** DATA EXCERPTS follows **
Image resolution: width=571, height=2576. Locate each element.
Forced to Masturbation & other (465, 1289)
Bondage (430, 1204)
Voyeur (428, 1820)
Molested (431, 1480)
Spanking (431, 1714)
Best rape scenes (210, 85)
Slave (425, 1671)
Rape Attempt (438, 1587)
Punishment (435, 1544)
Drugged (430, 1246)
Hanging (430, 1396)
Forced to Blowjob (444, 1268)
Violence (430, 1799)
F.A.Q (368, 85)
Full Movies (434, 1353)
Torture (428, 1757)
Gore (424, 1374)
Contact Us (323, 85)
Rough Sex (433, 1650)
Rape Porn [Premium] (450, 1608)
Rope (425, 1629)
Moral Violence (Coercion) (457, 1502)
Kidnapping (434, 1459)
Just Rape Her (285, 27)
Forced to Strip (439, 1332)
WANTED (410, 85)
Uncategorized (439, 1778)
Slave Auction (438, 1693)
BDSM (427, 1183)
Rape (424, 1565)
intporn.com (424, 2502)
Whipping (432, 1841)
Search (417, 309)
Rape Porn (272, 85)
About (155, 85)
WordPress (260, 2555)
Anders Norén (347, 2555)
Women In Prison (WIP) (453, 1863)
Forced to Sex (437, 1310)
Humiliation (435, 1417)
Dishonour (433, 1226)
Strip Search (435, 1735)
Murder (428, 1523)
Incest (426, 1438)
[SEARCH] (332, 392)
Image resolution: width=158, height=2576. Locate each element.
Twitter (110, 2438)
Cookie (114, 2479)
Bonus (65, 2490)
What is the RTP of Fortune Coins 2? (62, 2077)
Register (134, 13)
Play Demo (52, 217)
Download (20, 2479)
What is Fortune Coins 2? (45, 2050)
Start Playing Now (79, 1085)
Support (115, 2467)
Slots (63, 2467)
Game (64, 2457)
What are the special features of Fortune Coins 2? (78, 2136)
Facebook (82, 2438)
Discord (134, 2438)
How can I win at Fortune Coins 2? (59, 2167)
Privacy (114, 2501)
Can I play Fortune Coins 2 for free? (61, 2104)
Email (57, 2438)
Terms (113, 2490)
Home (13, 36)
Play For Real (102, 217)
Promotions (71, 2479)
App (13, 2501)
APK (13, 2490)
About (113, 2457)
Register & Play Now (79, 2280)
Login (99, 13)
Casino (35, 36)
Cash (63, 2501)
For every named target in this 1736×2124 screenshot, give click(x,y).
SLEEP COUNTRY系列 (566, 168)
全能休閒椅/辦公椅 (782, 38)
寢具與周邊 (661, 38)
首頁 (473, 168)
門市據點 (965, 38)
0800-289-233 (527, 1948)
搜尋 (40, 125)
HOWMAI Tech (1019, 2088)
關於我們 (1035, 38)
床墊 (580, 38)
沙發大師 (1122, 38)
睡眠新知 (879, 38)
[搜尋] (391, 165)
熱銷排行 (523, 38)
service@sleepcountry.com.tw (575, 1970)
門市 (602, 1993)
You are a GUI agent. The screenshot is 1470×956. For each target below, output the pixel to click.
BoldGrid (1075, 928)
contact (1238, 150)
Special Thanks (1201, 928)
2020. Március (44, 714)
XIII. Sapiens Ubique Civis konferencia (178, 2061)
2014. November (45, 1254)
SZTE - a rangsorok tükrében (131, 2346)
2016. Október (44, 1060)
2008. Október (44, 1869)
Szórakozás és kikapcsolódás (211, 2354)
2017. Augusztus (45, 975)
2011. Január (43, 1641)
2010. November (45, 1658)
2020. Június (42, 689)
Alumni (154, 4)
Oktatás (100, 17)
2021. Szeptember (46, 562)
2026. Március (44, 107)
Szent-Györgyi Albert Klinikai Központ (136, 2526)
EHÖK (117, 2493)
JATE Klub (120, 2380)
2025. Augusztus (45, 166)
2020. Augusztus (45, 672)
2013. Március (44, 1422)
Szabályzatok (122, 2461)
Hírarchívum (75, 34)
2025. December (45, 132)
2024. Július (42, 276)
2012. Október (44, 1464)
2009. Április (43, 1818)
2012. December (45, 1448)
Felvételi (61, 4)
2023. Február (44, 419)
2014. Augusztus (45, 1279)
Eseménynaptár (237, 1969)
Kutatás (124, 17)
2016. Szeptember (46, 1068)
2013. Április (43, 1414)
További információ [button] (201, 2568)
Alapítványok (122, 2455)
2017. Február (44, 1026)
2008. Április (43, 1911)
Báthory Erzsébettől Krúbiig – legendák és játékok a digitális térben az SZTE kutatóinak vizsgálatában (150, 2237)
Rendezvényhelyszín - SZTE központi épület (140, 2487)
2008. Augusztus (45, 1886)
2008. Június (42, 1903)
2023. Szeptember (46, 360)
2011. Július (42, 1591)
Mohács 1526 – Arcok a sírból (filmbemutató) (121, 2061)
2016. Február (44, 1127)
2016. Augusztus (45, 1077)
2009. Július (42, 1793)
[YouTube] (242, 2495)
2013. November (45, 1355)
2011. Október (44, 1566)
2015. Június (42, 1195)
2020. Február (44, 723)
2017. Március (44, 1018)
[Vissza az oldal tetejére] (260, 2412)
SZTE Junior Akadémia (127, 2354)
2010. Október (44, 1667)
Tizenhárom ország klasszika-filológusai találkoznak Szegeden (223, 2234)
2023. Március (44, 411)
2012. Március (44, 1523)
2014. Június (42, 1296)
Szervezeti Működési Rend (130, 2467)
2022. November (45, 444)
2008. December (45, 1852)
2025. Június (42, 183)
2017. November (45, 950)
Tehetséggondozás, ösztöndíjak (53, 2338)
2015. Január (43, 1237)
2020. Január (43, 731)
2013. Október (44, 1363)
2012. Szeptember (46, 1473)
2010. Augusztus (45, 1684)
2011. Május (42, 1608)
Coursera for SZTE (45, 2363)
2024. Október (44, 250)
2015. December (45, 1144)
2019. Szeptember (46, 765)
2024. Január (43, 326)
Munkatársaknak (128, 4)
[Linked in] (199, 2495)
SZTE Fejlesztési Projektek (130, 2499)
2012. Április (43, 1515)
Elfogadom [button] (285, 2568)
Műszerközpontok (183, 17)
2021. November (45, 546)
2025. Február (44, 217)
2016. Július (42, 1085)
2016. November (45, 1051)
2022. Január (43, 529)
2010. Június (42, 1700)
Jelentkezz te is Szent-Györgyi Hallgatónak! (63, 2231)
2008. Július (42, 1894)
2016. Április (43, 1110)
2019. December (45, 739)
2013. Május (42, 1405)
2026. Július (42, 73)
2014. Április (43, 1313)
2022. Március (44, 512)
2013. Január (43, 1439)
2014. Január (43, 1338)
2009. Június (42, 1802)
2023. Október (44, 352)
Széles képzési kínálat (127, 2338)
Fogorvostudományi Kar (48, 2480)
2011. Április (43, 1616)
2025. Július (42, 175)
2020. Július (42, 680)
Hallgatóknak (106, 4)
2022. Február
** End of DATA EXCERPTS **
YOUR TASK
Your answer must be the lines above from the one containing "Kutatás (124, 17)" to the one containing "Rendezvényhelyszín - SZTE", both included, restated word for word.

COMPLETED TASK
Kutatás (124, 17)
2016. Szeptember (46, 1068)
2013. Április (43, 1414)
További információ [button] (201, 2568)
Alapítványok (122, 2455)
2017. Február (44, 1026)
2008. Április (43, 1911)
Báthory Erzsébettől Krúbiig – legendák és játékok a digitális térben az SZTE kutatóinak vizsgálatában (150, 2237)
Rendezvényhelyszín - SZTE központi épület (140, 2487)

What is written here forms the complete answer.